= Sverre Østhagen =

Norwegian journalist and politician

Sverre Østhagen (21 February 1918 – 15 January 1990) was a Norwegian journalist and politician for the Labour Party.

==Career==
Østhagen was born in Hamar, a son of Gunnar Østhagen and Louise Rudberg. From 1937 he worked for the sports magazine Idrettsbladet. During the occupation of Norway by Nazi Germany he edited the illegal newspaper Den annen front from 1941 to 1943, when he had to flee to Sweden. He worked for the military intelligence office at the Norwegian Legation in Stockholm from 1943 to 1945, assisting Brynjulv Sjetne, who was the leader of ØXU, the Eastern Norway chapter of the clandestine organization XU. Østhagen recruited several agents for ØXU, including his own father, who was stationmaster at Ådalsbruk Station. He also operated as a courier crossing the Norway–Sweden border several times.

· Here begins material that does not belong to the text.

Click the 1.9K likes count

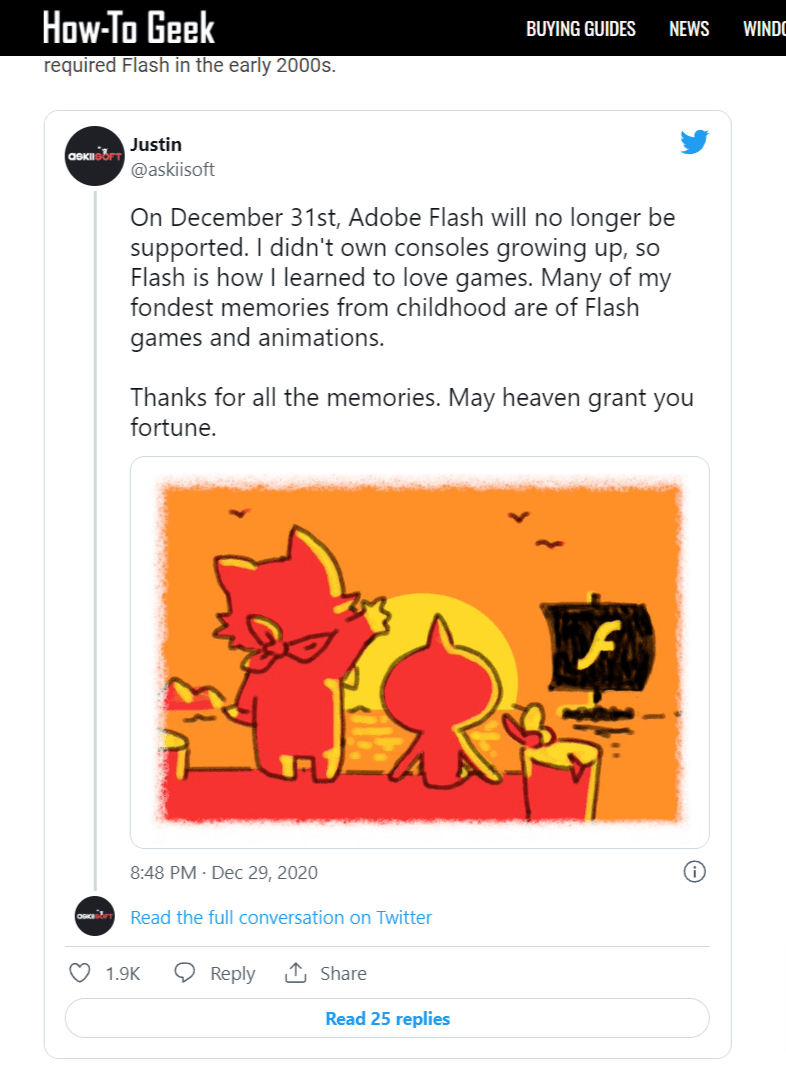(x=122, y=973)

Østhagen was a journalist for Hamar Arbeiderblad from 1945. He was a member of the municipal council for Elverum Municipality from 1945 to 1947. From 1947 to 1951 he was vice mayor of Elverum. He served as a deputy representative to the Norwegian Parliament from Hedmark during two terms, from 1950 to 1957. From 1975 to 1979 he was a member of the County council of Hedmark. He was member of the board of Hedmark Energiverk from 1979. He was a member of the publicity committee of the Norwegian Press Association, and chaired local journalist organizations in both Hamar and Elverum.

Østhagen published several books on the local history of Østerdalen. These include Sør-Østerdal Skikrets historie from 1959 and Østerdalen - vårt nye turistdistrikt from 1965, on skiing and tourism. He wrote the history of three local electricity companies, Elverum Elektrisitetsverk, Åmot Elektrisitetsverk and Hedmark Energiverk.